Berlusconi begins community service
May. 09, 2014
CESANO BOSCONE, Italy (AP) — Former Italian Premier Silvio Berlusconi carried out his first four-hour community service stint Friday, observing work on an Alzheimer's ward as part of a tax fraud sentence.
The three-time former premier made no comment as he came and went from the sprawling Sacra Famiglia center for the elderly and infirm, under the gaze of dozens of journalists kept behind barricades.
But he later told regional Lombard TV that many of the patients he saw were "in a very, very difficult situation, difficult to endure." One woman, he said, kissed him, while a group of men who were able to walk about turned off the TV and came over to chat.
"Of course, these were the less serious cases," Berlusconi said.
While he was heckled on arrival by a lone union protester who said he should instead be at a nearby prison, a supporter waved down his car as he left the premises and he had the car stopped to thank her.
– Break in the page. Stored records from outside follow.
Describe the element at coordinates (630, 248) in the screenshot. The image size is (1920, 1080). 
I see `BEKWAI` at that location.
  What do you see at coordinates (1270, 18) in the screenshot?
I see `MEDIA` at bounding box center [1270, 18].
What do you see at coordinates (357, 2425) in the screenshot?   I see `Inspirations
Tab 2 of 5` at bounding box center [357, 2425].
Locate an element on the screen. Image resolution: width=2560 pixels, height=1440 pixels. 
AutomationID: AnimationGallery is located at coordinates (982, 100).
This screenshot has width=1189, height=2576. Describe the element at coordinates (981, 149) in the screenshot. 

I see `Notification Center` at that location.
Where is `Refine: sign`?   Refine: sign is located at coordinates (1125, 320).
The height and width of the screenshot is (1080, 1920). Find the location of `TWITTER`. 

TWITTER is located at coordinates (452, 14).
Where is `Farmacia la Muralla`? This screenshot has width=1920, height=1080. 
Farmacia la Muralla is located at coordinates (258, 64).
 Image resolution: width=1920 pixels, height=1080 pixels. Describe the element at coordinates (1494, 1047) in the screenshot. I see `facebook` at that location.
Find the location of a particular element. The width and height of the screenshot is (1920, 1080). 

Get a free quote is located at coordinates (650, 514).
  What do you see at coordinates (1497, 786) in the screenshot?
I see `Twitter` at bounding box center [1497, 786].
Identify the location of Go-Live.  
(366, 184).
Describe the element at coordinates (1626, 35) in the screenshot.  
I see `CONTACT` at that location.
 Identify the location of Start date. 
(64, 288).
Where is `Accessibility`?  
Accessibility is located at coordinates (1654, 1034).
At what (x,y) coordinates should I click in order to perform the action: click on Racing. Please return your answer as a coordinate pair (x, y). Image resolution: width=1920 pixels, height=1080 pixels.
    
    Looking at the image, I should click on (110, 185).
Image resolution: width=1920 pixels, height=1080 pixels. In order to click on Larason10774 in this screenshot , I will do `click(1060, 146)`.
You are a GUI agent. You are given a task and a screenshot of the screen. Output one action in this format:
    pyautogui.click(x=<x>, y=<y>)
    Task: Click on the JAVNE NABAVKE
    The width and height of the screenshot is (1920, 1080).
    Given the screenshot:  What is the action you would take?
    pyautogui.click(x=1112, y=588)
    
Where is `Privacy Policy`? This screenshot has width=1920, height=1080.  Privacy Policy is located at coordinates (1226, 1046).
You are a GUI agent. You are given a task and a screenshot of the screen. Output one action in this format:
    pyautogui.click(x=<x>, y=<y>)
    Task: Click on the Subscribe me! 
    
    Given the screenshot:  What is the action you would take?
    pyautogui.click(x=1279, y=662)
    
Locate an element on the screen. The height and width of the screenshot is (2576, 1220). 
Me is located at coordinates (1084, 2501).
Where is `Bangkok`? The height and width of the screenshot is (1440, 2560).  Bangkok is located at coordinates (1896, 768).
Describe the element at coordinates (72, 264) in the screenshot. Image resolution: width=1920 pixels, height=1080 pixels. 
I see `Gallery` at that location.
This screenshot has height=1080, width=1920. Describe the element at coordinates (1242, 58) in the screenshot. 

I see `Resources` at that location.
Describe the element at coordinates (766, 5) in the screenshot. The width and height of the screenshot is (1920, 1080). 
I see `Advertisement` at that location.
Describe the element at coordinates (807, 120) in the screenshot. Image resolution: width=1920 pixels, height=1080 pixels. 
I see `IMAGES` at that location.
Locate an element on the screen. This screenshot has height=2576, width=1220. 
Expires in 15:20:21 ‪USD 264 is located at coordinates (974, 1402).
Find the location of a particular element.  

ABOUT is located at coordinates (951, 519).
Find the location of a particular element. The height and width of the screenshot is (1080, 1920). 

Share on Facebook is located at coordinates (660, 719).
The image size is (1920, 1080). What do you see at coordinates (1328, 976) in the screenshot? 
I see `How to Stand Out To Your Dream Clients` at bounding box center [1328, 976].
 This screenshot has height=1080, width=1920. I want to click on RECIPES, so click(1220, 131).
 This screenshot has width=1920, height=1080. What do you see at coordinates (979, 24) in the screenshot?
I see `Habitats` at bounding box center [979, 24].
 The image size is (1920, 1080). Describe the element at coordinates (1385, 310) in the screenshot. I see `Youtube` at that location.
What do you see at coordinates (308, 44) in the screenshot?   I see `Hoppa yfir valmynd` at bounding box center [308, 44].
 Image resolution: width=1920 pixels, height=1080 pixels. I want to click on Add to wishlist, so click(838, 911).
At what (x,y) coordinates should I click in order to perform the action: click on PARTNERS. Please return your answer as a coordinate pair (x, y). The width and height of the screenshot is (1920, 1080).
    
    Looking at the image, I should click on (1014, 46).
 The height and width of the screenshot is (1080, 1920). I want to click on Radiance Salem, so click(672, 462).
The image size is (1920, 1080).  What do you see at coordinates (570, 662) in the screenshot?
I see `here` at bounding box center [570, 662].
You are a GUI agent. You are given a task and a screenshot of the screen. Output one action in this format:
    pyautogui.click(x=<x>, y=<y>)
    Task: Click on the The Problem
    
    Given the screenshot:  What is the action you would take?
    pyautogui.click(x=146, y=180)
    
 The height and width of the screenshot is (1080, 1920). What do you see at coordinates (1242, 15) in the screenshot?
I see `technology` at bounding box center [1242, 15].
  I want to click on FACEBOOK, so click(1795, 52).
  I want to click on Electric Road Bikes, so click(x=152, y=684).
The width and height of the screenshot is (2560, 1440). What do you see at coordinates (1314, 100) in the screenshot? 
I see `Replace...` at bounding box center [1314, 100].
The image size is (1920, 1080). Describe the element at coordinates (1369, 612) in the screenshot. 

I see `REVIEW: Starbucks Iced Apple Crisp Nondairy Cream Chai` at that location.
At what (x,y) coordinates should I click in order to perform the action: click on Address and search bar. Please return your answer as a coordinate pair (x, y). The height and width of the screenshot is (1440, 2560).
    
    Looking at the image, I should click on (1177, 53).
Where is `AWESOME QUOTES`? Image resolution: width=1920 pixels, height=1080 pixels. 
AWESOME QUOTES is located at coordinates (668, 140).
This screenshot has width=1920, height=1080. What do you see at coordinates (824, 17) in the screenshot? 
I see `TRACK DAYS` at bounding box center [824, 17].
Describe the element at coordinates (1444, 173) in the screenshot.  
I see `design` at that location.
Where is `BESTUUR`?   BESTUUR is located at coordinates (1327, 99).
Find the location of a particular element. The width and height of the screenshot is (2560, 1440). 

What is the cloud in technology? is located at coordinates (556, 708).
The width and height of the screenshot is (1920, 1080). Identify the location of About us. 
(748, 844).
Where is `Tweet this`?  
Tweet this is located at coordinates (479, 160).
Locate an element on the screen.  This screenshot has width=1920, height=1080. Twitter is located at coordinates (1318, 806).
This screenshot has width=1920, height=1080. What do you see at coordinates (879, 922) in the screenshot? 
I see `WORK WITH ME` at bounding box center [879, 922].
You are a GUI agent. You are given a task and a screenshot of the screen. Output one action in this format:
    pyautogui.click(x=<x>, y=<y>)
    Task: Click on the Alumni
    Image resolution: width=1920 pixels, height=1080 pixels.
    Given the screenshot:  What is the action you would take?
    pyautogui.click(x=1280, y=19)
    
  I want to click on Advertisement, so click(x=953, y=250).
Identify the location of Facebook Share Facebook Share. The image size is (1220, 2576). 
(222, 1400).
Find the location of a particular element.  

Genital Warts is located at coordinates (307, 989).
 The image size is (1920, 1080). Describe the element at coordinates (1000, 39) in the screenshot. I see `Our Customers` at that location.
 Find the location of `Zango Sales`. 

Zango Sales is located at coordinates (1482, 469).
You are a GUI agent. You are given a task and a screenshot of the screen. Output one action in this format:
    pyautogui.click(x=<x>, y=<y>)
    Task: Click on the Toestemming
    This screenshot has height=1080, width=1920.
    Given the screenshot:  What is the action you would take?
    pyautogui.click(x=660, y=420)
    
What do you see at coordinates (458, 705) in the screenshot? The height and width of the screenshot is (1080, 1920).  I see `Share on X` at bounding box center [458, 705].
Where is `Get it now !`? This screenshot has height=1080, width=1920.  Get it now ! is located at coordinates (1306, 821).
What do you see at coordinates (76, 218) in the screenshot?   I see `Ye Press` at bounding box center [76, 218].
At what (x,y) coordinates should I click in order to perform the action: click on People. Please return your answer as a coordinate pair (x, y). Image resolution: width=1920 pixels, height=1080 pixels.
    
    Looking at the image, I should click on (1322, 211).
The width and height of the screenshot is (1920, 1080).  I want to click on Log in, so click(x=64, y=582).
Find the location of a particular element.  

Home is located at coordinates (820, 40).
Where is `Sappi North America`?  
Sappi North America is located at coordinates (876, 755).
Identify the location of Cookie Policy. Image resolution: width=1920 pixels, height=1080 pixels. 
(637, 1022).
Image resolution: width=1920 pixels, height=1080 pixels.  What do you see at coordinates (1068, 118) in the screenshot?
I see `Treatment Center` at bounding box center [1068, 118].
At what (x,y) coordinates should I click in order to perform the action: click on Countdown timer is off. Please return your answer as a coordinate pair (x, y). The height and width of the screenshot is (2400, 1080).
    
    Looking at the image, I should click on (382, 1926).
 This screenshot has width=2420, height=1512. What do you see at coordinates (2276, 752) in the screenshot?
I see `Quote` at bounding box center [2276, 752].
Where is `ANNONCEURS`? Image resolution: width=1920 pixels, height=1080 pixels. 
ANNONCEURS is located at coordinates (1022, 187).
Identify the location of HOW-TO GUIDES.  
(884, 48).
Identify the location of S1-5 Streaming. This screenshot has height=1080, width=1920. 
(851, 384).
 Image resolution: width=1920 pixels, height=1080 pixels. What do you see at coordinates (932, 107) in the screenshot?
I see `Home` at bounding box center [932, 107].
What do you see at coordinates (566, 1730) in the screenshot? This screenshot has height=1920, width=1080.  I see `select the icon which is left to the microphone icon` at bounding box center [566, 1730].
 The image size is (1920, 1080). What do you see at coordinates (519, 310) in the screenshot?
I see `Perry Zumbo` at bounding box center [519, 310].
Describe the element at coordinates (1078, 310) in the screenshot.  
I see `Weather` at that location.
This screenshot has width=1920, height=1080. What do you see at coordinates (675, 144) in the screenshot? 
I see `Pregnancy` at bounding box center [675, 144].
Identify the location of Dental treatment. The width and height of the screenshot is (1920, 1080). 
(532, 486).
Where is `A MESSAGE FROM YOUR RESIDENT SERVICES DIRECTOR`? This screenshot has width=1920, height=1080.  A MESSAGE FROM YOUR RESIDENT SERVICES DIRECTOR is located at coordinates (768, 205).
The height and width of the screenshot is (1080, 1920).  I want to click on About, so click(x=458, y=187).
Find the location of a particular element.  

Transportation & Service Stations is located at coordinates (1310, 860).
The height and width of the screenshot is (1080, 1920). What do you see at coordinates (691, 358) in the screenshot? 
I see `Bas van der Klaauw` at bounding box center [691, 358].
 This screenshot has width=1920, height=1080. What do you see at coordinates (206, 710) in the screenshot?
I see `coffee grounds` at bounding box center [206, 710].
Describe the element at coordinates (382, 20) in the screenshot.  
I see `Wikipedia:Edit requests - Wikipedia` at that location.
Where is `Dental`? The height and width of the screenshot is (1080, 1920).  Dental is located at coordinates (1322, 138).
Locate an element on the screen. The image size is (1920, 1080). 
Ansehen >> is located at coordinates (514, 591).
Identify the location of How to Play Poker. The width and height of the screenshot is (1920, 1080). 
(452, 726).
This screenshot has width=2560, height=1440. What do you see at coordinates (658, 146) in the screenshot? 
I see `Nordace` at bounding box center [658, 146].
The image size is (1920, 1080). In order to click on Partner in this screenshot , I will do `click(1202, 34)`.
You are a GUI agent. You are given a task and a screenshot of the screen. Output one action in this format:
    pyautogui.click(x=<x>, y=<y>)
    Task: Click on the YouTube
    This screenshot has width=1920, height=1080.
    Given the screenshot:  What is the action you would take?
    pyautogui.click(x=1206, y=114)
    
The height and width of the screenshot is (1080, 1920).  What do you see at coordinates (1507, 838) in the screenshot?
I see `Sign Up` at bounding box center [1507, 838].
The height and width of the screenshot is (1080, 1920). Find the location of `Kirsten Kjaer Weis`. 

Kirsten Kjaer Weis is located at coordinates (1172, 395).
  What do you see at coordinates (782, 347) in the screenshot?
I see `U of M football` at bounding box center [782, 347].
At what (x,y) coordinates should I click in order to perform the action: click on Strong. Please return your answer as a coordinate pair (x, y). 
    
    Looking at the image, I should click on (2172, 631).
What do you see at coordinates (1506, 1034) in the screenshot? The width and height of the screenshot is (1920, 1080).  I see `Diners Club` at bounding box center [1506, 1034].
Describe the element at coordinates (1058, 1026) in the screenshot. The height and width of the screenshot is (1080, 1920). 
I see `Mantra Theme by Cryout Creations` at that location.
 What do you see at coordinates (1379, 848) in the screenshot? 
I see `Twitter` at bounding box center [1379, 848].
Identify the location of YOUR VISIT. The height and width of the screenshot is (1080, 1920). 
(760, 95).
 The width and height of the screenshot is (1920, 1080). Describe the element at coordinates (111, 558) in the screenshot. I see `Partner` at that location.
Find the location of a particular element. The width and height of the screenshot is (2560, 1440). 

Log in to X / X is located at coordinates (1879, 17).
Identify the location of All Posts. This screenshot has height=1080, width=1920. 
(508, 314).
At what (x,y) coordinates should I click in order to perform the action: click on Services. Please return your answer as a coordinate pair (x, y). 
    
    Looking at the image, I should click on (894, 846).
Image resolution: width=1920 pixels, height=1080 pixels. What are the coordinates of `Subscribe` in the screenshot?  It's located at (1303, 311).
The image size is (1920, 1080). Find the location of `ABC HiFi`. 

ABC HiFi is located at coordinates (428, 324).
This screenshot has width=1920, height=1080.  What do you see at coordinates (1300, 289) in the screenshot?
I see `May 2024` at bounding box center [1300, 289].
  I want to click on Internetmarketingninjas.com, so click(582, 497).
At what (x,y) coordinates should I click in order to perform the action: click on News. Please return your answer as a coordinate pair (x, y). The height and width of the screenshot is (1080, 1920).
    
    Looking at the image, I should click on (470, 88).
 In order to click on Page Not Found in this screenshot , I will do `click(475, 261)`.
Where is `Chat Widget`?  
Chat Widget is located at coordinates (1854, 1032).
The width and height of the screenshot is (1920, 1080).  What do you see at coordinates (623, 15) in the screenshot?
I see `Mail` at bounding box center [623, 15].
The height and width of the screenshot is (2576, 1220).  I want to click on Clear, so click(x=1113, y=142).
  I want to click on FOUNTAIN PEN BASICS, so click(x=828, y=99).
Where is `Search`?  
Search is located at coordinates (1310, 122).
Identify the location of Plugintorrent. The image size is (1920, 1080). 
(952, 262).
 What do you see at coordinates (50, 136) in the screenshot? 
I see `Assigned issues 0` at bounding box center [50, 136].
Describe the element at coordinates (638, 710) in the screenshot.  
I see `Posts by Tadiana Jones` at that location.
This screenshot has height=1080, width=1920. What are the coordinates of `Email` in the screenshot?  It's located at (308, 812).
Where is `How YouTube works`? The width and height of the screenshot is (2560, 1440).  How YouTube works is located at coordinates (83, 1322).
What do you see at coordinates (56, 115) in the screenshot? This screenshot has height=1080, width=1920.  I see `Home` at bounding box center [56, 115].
Berlusconi, 77, was ordered to perform four hours of community service a week after his four-year sentence was reduced to one by a general amnesty.
He also lost his Senate seat because of the conviction, but remains an important political force as head of his Forza Italia party. The court's order permits him flexibility to campaign for the upcoming European elections, but only in the northern Lombard region and around Rome, where he can travel from Tuesday to Thursday.
Courts have warned that he could be put under house arrest if he insults the judicial system during his sentence, and the Sacra Famiglia administrators have barred any campaigning on the grounds.
Berlusconi has promised surprises during his service — and told private radio on Thursday that he has been studying the latest treatments for Alzheimer's disease "to give nurses a way to be able to do more."
Still, Sacra Famiglia's director has said his integration into the routine will be gradual. He spent the first day observing work in the two-story structure that houses the Alzheimer's patients, accompanied by the director of the residential unit.
During his community service, Berlusconi is scheduled to arrive after breakfast during a period of recreation, where caregivers assist in activities that can include playing music for the patients. Lunch follows, but it is unlikely Berlusconi will help feed patients, at least at first. Then there is a period of rest, during which many patients return to their rooms.
"Silvio Berlusconi won't have an office. He won't perform activities that are fun and relaxing," Sacra Familia director Paolo Pigni told reporters last week. He added that patients in such "fragile" conditions can be "a social treasure" for those who come in contact with them.